What we should be fearful of




A few days ago  I watched our president ramble on TV for nearly an hour without a teleprompter or using scripted notes.  He was extemporizing about a National Emergency that no one else can see. In talking about it, he admitted that he didn’t need to do it.  He essentially undid his argument by saying he was just trying to do it “a little quicker.”
For 46 years I have observed politicians, including myself, reacting to the pressures of political life.  As I watched Donald Trump today, I couldn’t help thinking of a great and powerful Congressman whom I knew from Chicago. Danny Rostenkowski was from Chicago where I was born. 
When I came to Congress, I wanted on to the Ways and Means Committee because I was interested in establishing a National Health insurance plan for all. I asked the Speaker, Tom Foley to appoint me to the committee.  He said, “Danny never lets anyone on the committee whom he has not had a chance to observe for a full session. There is some one in line ahead of you but, in two years, you will get on the committee.
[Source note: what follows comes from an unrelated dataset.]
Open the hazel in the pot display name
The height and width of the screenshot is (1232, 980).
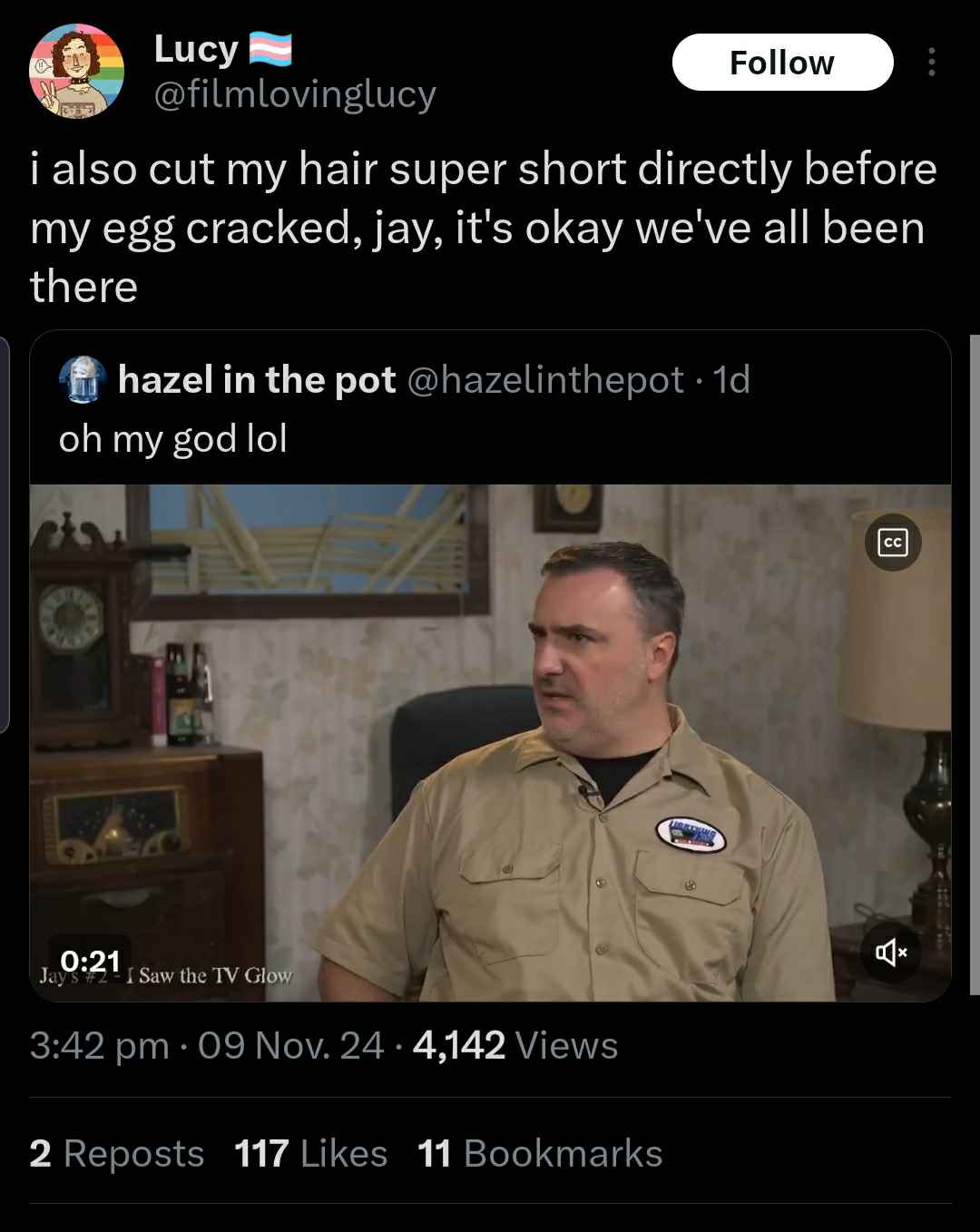click(x=257, y=380)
Two years later I was appointed to the Ways and Means Committee and then Tom asked for a favor in return. He asked me to be on the Ethics Committee.  During my term of service on the Ethics charges were raised against Danny.  Mostly his Ethics charges resulted from acting like a ward Politician from Chicago in the era of the senior Daley.  In a variety of ways, he misused his Official Account for the running his Congressional Office.  To cut a long story short he agreed to plead guilty to some small charges and was sentenced to two years in the Federal Penitentiary.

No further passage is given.